--- TASK INPUT Enclosed Below ---

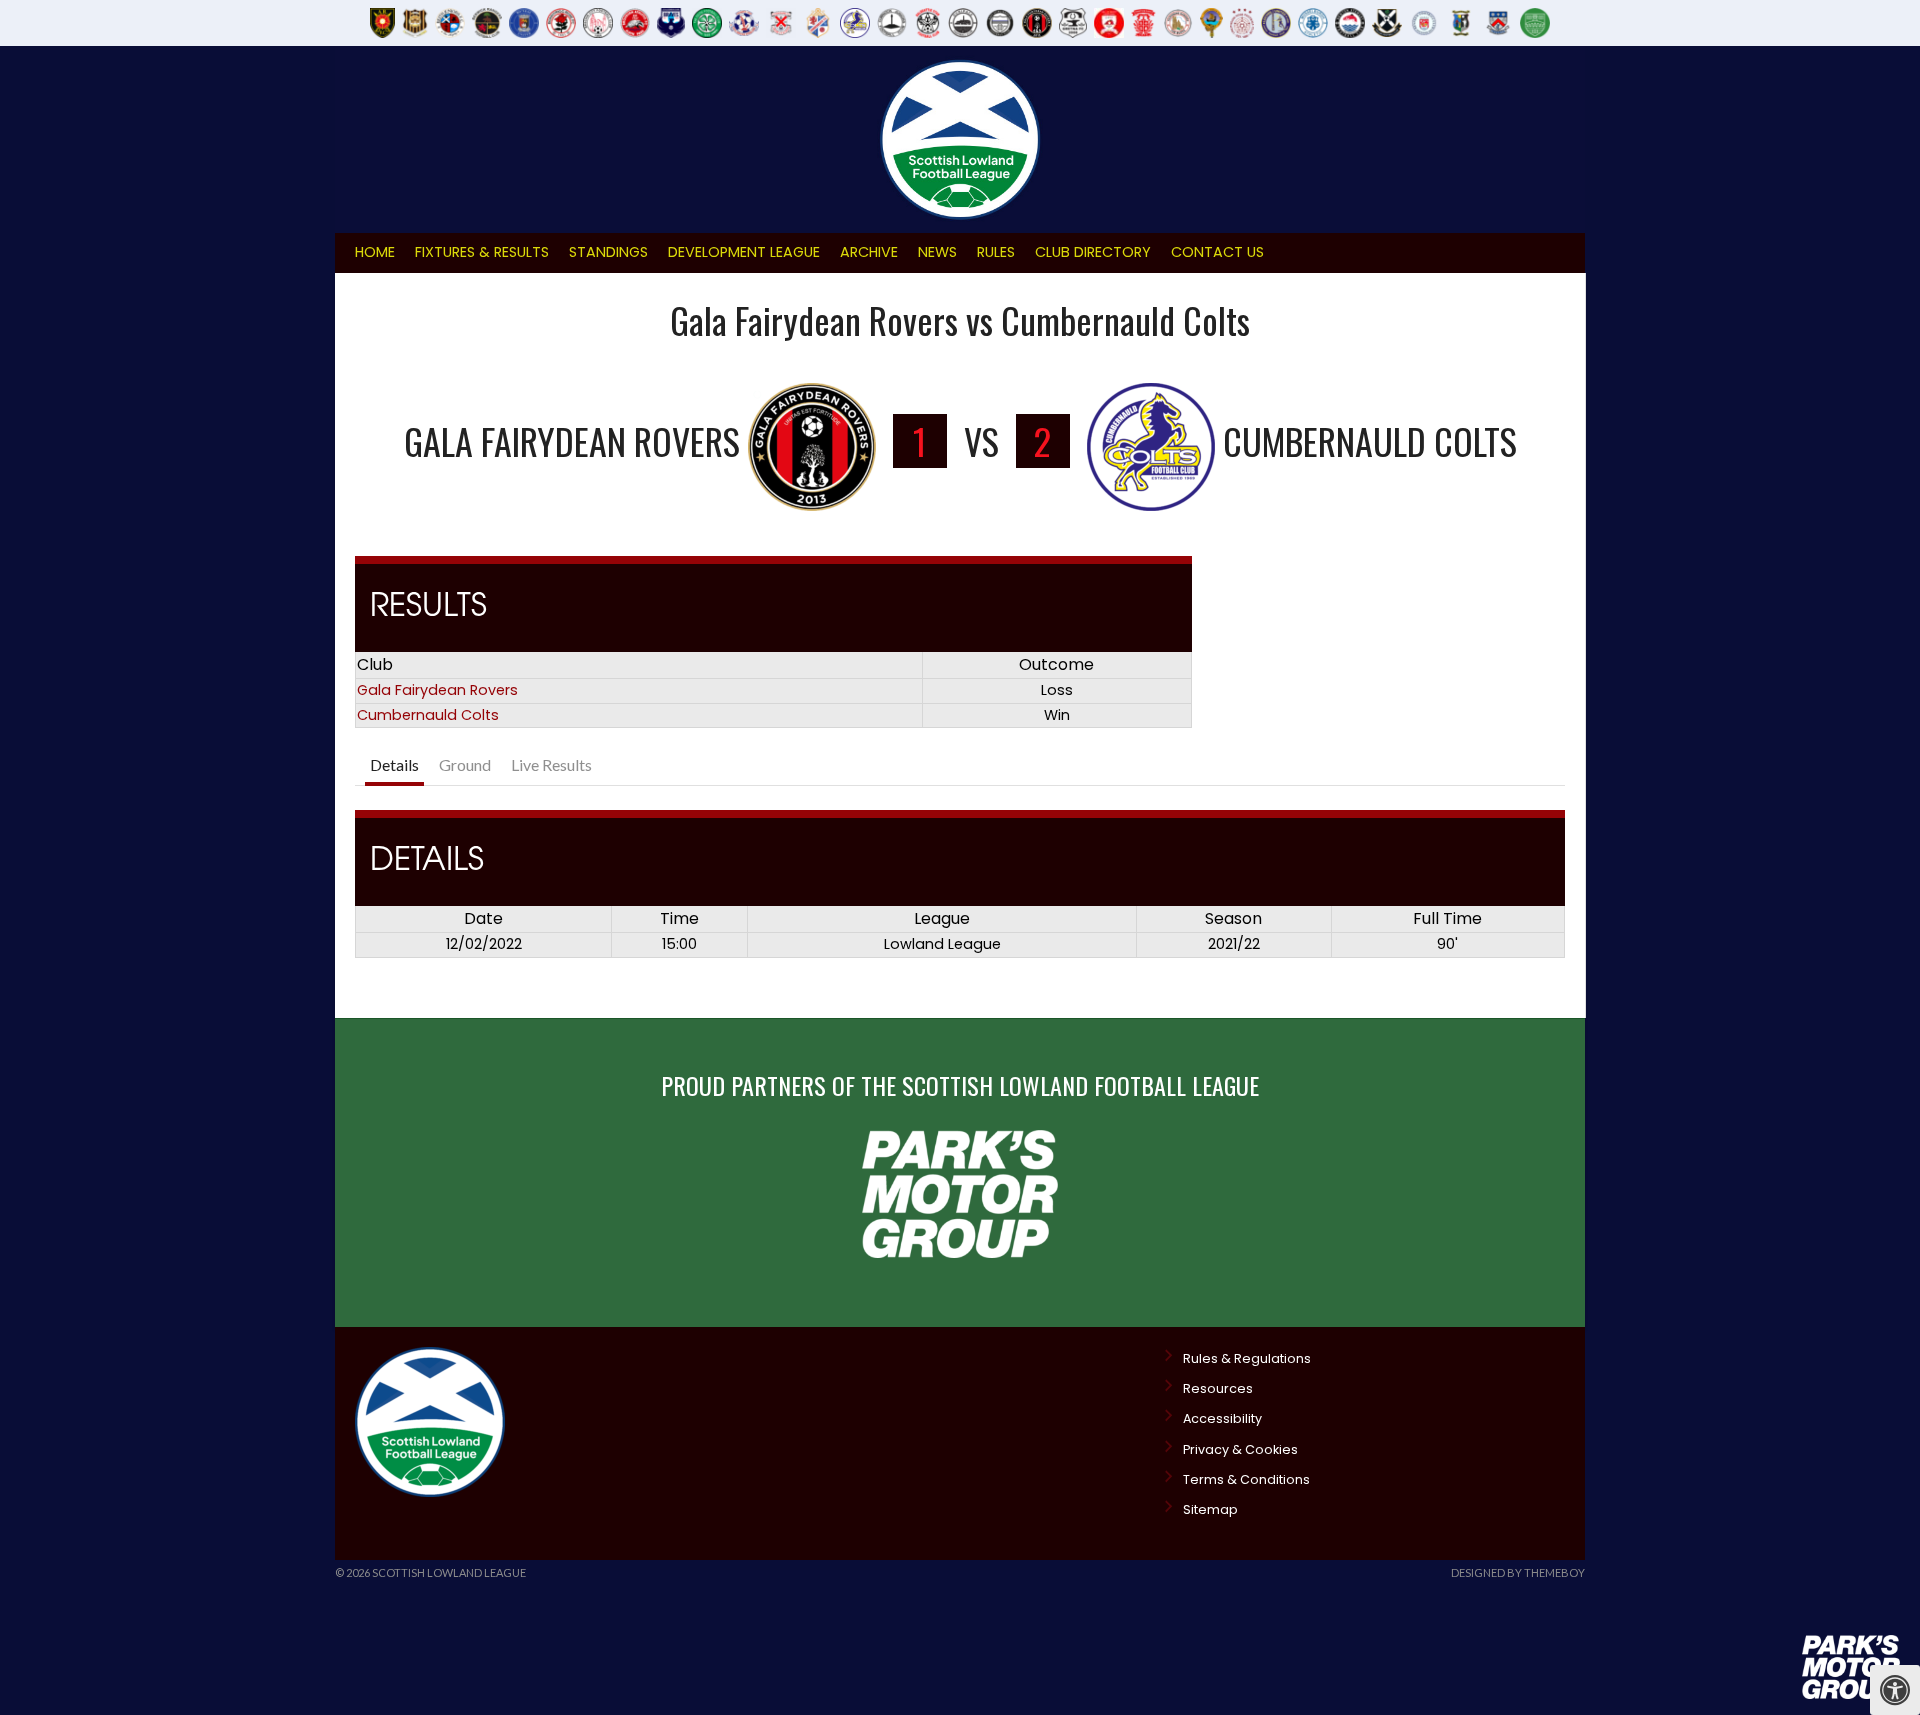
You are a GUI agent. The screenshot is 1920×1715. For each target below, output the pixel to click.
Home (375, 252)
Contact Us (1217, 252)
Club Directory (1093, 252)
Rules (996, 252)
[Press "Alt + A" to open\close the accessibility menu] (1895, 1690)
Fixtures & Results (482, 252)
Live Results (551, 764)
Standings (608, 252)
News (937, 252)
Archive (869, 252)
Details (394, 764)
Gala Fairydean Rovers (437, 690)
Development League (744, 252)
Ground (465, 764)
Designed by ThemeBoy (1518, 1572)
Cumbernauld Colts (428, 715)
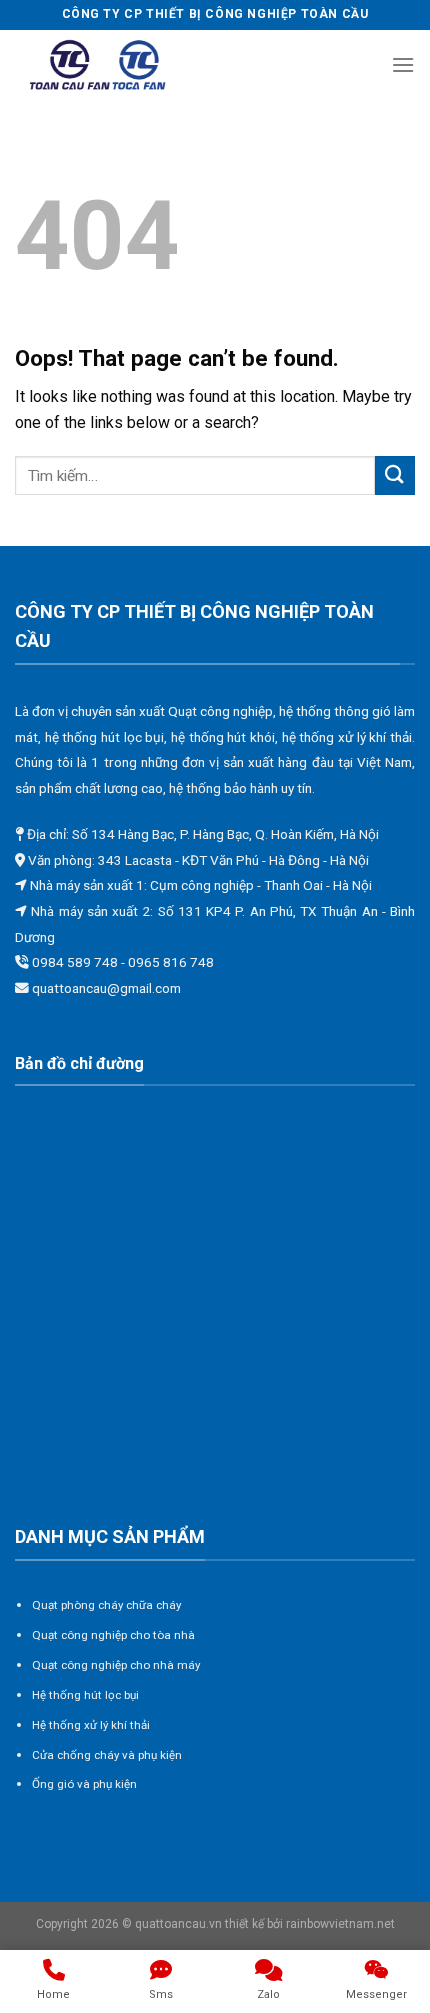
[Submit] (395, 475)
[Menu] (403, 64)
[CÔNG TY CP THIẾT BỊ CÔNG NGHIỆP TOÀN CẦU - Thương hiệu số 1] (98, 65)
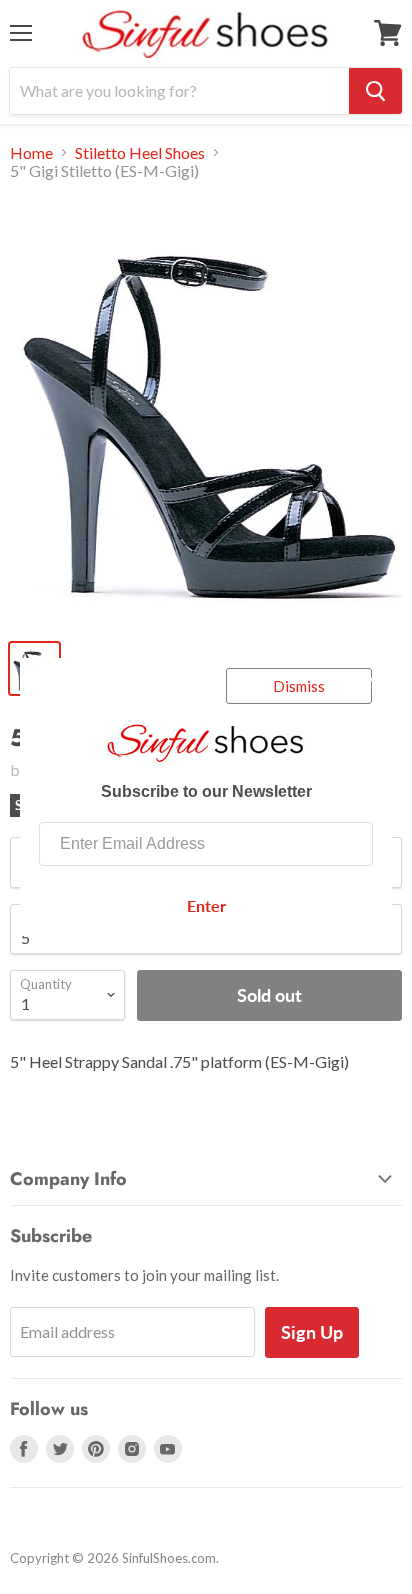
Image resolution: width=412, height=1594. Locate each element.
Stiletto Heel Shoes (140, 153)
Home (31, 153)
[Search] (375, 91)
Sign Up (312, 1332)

--- End of Enclosed TASK INPUT ---

EXERCISE AIM:
Beginning with the first line of the records and ending with the line that contains "Designed by ThemeBoy (1518, 1572)", reproduce every line exactly, omitting pictures and adding nothing.

RESULT OF THE EXERCISE:
You are a GUI agent. The screenshot is 1920×1715. For each target below, output the pixel to click.
Home (375, 252)
Contact Us (1217, 252)
Club Directory (1093, 252)
Rules (996, 252)
[Press "Alt + A" to open\close the accessibility menu] (1895, 1690)
Fixtures & Results (482, 252)
Live Results (551, 764)
Standings (608, 252)
News (937, 252)
Archive (869, 252)
Details (394, 764)
Gala Fairydean Rovers (437, 690)
Development League (744, 252)
Ground (465, 764)
Designed by ThemeBoy (1518, 1572)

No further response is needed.